I suppose in a 2 point loss, that’s a fairly easy assessment, but it doesn’t water down the truth. Notre Dame’s failure to secure touchdowns instead of field goals on at least one of three occasions, lead to their downfall on a night that they held the lead with 6 seconds left.

There is no easy answer. This is just another regretful oddity of a team that has had a fairly amazing year given the circumstances. Why an offensive guy like Brian Kelly with all of the weapons he could want at his disposal- why he and this team score from the redzone is a damn mystery. More so- it’s an awful “twist for no reason” mystery.

Mission Fail, War Endures

Nov 28, 2015; Stanford, CA, USA; Notre Dame Fighting Irish wide receiver C.J. Sanders (9) breaks free for a kickoff return for a touchdown as Stanford Cardinal kicker Conrad Ukropina (34) pursues in the first quarter at Stanford Stadium. Mandatory Credit: Matt Cashore-USA TODAY Sports

All season long, we have heard Brian Kelly and this team (team #127 if you please) talk about completing the mission. The mission being a national championship via the college football playoffs. That dream is dead. Perhaps it died in Death Valley, or in Fenway Park, or in some leather clad room with massive egos in Texas last week, or perhaps the death of that dream just happened in Palo Alto with a swift kick to the ass.

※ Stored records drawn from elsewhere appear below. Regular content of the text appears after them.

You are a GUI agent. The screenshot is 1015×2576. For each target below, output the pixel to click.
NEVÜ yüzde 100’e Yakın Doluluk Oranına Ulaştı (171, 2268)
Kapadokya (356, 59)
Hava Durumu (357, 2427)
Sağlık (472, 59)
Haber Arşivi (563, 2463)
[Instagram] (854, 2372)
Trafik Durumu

It doesn’t matter when it ACTUALLY happened, all that matters is that the finale nail was delivered on the last game of the season with the last play. It stings- hell it’s an avalanche of hurt.

Still, if you can’t see the forest because of those damned trees in California, then you might be blind. The truth of the matter is that Notre Dame suffered an enormous amount of injuries this year and the backups played well. The backups of the backups played well too- because even they were needed.

Three big names from tonight; Kizer, Adams, and Sanders all have 3 more years of eligibility left- and that’s just the tip of the iceberg. Notre Dame is loaded with talent, and even if and even after some of this years stars move on to the NFL, the next team- team 128 will have a fighting chance at the next mission. The same mission.

None of that eases the pain of tonight, but the season isn’t over. One more game- one more HUGE game that could help bring some happy closure to this season and some hope for the next. The war for elite status in college football is an endless one, and one the Irish are fit to fight.